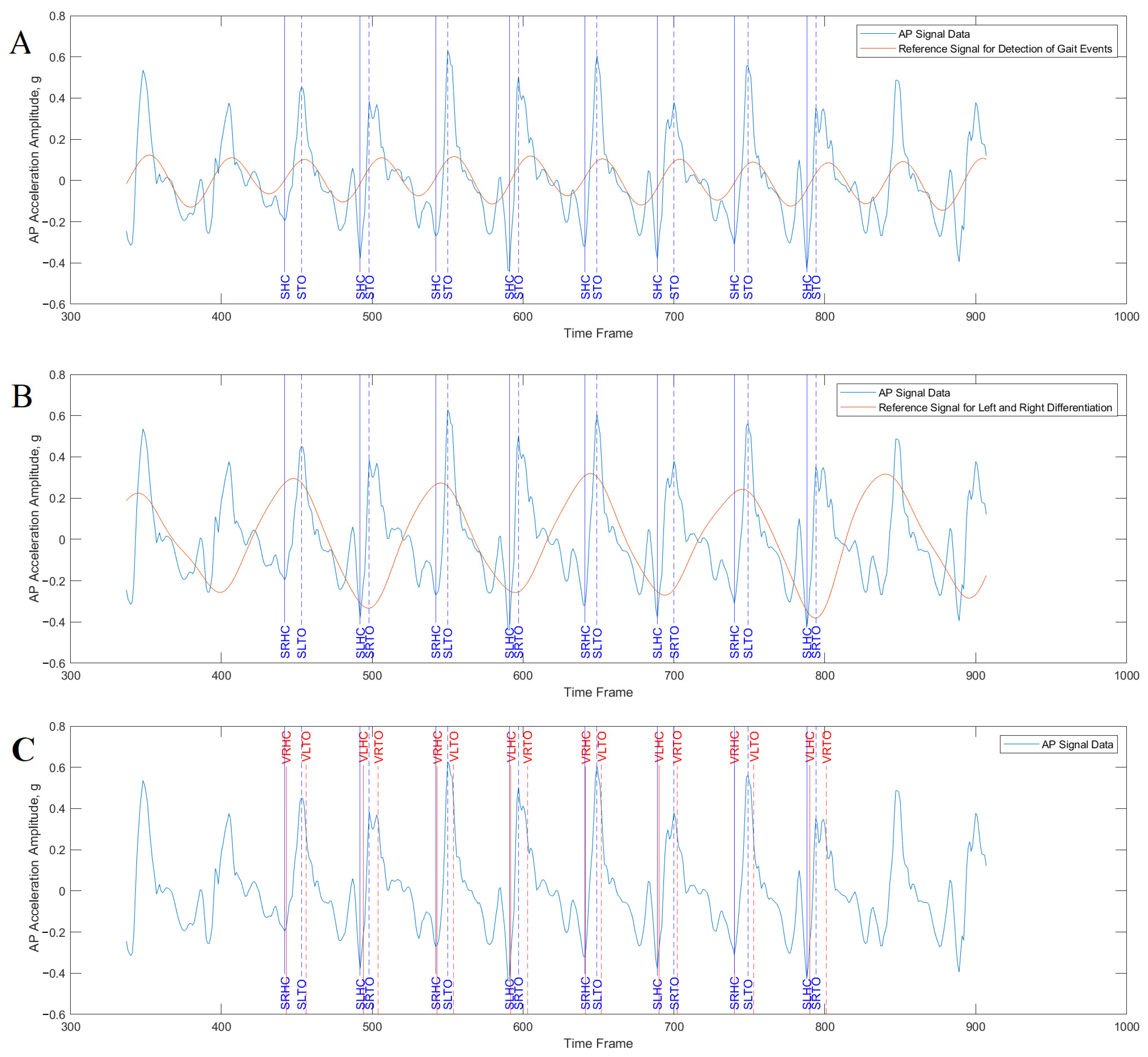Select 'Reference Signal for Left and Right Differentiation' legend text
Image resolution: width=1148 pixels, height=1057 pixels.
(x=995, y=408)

+++++

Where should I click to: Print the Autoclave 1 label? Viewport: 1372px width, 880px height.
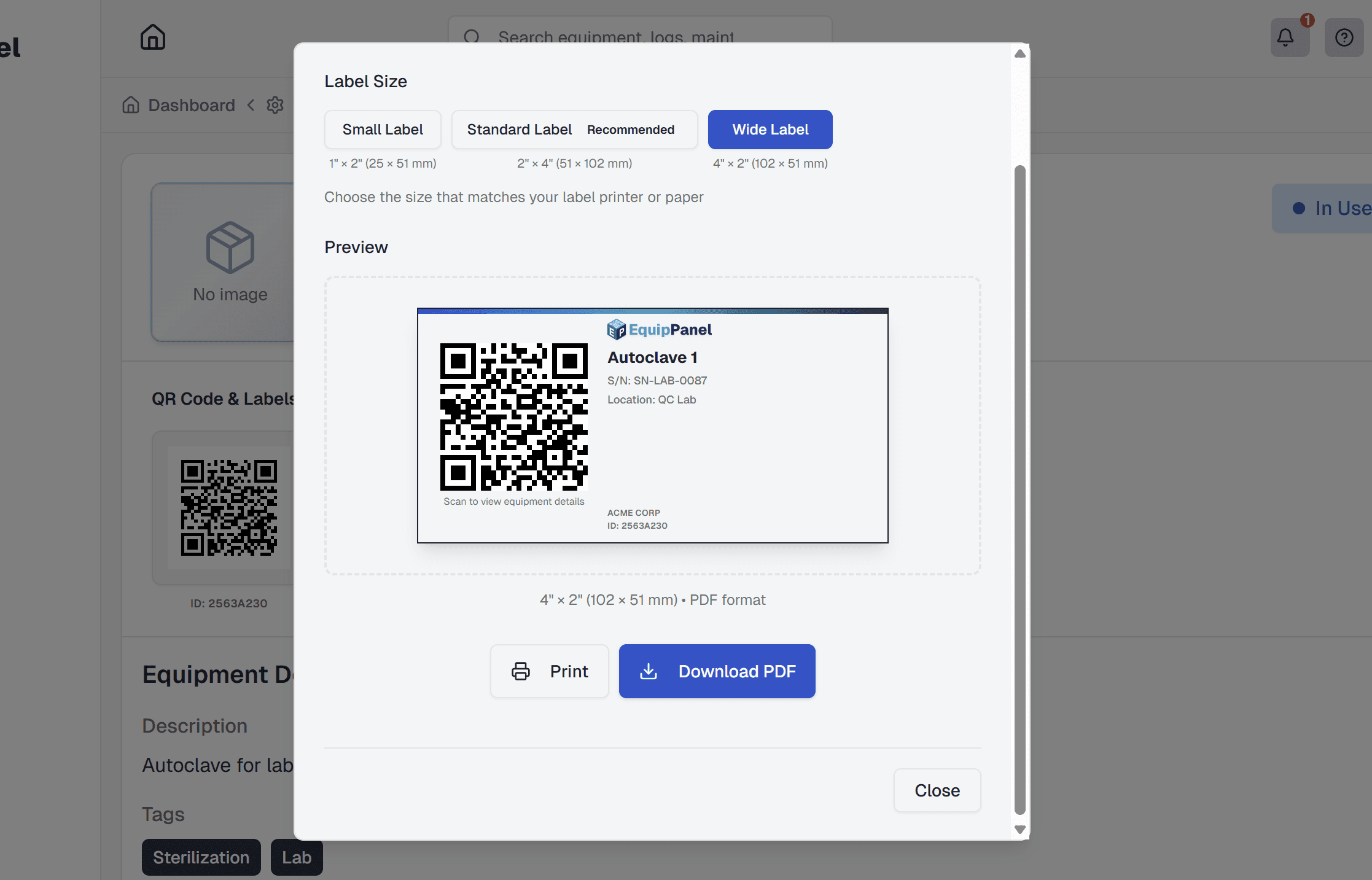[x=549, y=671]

+++++

### Written request
Please replace "label" with "sticker" in the rows between the line holding "Where should I" and the line holding "[x=549, y=671]", inclusive, and give those rows again with nothing else changed and the pictures left out.

### Solution
Where should I click to: Print the Autoclave 1 sticker? Viewport: 1372px width, 880px height.
[x=549, y=671]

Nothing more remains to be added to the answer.